Even if the amendment had passed, expropriation without compensation would have required a new expropriation act since under the constitution, expropriation can only take place under an act of general application. Existing legislation dates from apartheid-era 1975. Repeated efforts to pass new legislation have foundered.
A new bill is expected to come before parliament, potentially this year, following cabinet approval. The bill provides for five conditions under which no compensation may be paid for land, including the most controversial condition of owner’s main purpose is to benefit from market appreciation of the land’s value. These conditions do not currently apply to other property, but could later.

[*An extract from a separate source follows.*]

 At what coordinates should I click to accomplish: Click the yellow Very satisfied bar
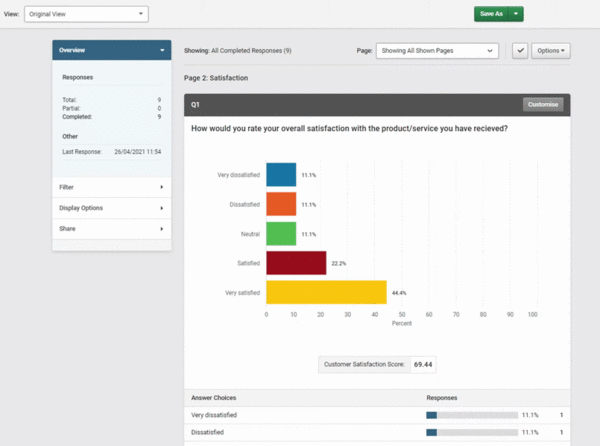(326, 292)
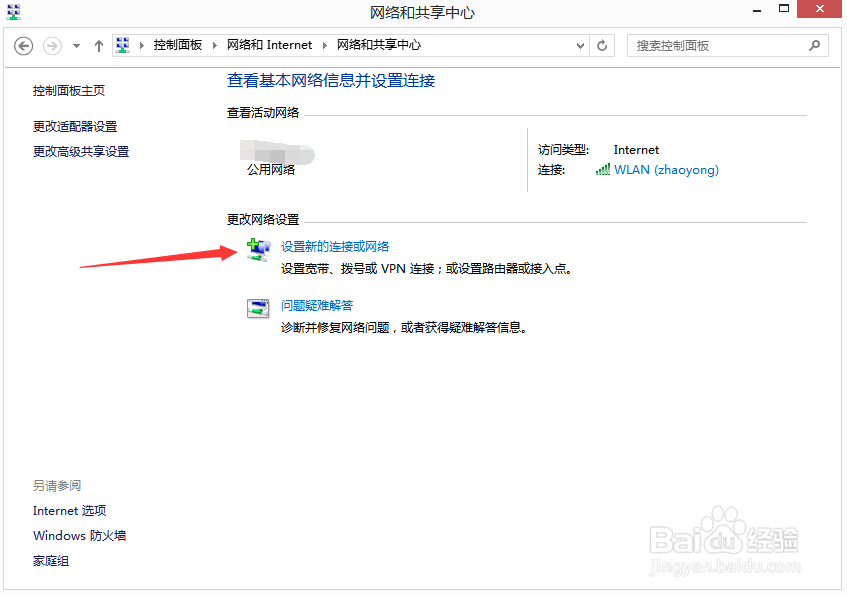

The bill will probably again be too narrow for some parties. However, as an ordinary bill, it will require only a 50% majority. Despite this, it will be closely scrutinised for alignment with the constitution and its passing could be held up by court action. If it is postponed beyond the 2024 general election, complications could arise if the ANC vote falls below 50%.
The February 2022 report of an official inquiry into the July 2021 unrest confirmed that intelligence failure and indecisive and poorly coordinated political and security force leadership contributed greatly to the death toll of more than 300 and disruption of mainstream economic activity.
The reform of the police and intelligence services has continued. The police remain burdened with the legacy of corruption and factional capture from the Zuma years; improvement will be slow and uncertain.
Weak growth and continuing record levels of unemployment will provide fertile ground for social media warfare, misinformation and false news that characterise ANC factional conflict and contributed to 2021’s unrest. Prosecution of ANC officials relating to state capture issues will raise the chances of future unrest outbreaks.
Sporadic assassinations of local-level ANC officials and aspirant candidates are related to factional competition for patronage. Such murders are likely to increase as the party’s five-yearly national elective conference approaches in December. The fragile condition of state resources will continue to contribute to instability.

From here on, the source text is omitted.